As you enter your retirement years and slowly but surely reach the latter stages of your life you’ll invariably take stock of your legacy and develop a renewed perspective on what estate planning is all about. When your estate is distributed it is going to be the last time that you are able to provide anything for those that you love, and this is a pretty profound realization. Fortunately, if you live a full life the family members that are closest to you are probably going to be past the point of needing direct care and nurturing by the time you pass away. But the same cannot be said of your pets.
Many people who are engaged in the process of estate planning never think to consider their pets, and this is largely because we generally assume we will outlive our fine furry friends. This is not always the case however, so it is very important to make sure that your pets are provided for because after all, they are part of the family too, and they are completely dependent on you for their care and well-being.

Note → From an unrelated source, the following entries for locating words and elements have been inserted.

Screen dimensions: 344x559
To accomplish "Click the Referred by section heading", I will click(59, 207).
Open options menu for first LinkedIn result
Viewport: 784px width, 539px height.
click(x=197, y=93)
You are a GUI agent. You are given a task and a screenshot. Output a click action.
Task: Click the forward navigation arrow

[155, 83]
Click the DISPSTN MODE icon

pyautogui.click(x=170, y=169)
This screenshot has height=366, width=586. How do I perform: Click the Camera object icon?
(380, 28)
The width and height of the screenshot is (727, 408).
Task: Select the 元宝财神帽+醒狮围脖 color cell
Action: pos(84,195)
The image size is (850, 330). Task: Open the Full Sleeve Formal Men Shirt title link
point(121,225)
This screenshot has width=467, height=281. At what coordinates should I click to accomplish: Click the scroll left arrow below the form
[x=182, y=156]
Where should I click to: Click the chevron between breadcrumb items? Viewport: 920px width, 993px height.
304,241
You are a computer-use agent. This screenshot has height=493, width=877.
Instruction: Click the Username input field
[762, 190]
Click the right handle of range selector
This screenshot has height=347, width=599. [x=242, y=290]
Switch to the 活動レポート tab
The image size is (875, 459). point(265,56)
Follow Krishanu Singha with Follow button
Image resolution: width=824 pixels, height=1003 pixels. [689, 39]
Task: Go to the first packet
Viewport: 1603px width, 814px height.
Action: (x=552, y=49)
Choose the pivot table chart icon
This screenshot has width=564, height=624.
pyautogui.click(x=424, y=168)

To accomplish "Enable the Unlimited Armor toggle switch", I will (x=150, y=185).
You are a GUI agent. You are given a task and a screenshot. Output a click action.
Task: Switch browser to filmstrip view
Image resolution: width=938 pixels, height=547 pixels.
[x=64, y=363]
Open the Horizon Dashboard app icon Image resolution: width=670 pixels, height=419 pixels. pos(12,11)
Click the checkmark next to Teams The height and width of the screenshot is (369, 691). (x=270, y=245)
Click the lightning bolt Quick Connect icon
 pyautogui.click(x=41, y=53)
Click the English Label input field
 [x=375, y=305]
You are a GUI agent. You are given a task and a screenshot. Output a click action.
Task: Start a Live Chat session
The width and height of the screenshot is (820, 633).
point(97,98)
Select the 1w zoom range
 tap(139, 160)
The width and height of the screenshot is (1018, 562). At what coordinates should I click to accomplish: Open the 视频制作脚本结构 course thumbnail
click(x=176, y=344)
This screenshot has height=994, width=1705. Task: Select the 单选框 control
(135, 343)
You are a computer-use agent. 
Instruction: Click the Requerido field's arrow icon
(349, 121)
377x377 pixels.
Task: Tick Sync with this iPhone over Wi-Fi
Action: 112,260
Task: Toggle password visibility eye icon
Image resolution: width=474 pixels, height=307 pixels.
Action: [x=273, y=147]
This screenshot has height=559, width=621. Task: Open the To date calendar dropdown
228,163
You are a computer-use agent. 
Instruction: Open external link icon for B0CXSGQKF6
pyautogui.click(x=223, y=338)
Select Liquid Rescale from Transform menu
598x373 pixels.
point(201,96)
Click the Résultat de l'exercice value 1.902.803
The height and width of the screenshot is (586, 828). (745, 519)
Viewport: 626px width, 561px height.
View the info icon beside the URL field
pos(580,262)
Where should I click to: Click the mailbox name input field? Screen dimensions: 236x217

The key factor when you are involved in pet planning is to find the right caretaker. It is very possible that you have a family member who has a good relationship with your pet, perhaps someone who has taken care of your animal during times when you were on vacation or otherwise unable to do so. This person could be sort of an unspoken “caretaker in waiting,” but short of this you can simply directly ask someone who you think would be a good fit.
Once you know who your caretaker is going to be you probably want to make sure that he or she has the funds that will be necessary to care for the pet. This can be done through a direct bequest as elucidated in your will, or if you so choose you could create a pet trust and these are perfectly legal in the state of Connecticut.
There’s going to be a lot on your mind when you are planning your estate and it is easy to overlook some details, but always keep your pets in mind and make sure that you have made provisions for their care.